▸ **Your objective**
Your task is to retype, word for word, the lines from the start of the data through the line holding "Task: Enter fullscreen". Do not include the pictures.

▸ **Provided records**
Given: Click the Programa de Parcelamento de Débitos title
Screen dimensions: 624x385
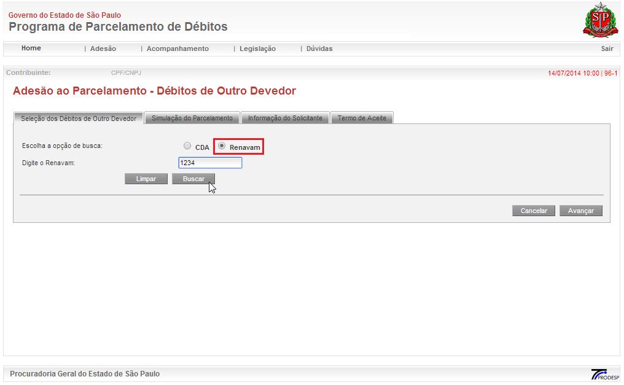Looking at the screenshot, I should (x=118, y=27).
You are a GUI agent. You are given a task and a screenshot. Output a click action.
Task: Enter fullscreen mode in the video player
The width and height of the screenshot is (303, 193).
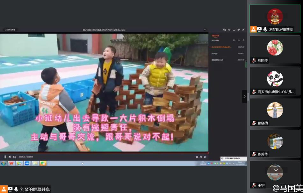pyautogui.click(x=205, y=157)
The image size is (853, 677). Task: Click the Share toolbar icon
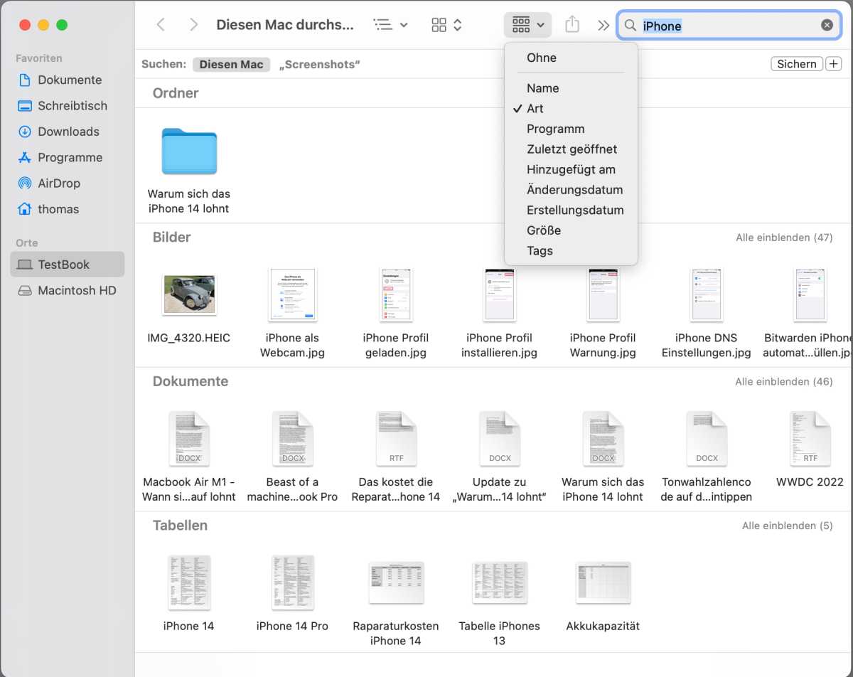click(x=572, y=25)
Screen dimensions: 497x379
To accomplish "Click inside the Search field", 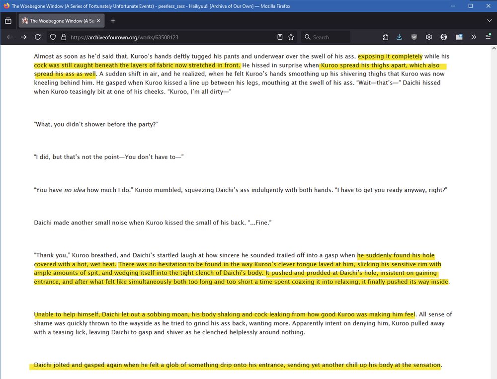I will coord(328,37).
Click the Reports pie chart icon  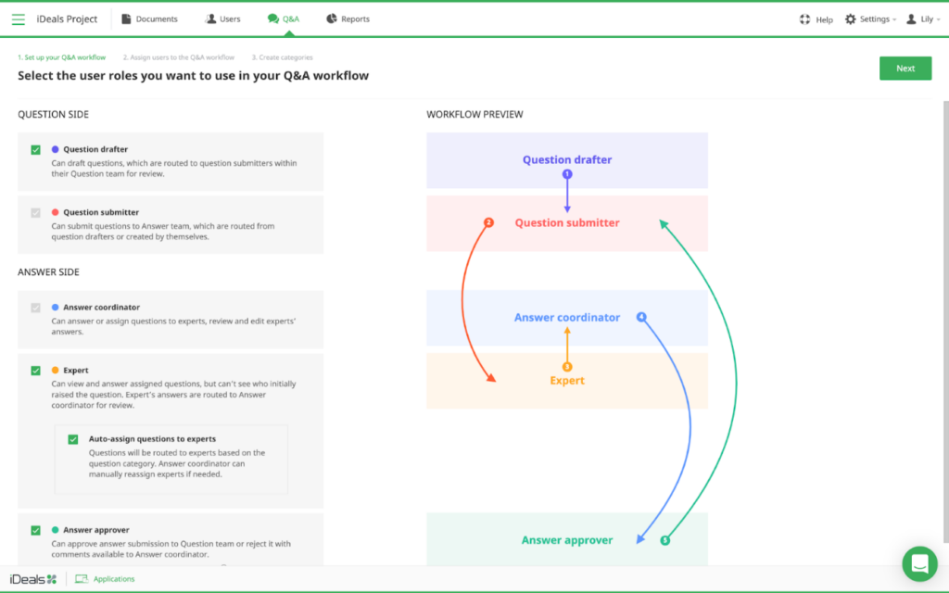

▸ **Response below**
Given: Click the Programa de Parcelamento de Débitos title
Screen dimensions: 624x385
Looking at the screenshot, I should (x=118, y=27).
You are a GUI agent. You are given a task and a screenshot. Output a click action.
Task: Enter fullscreen mode in the video player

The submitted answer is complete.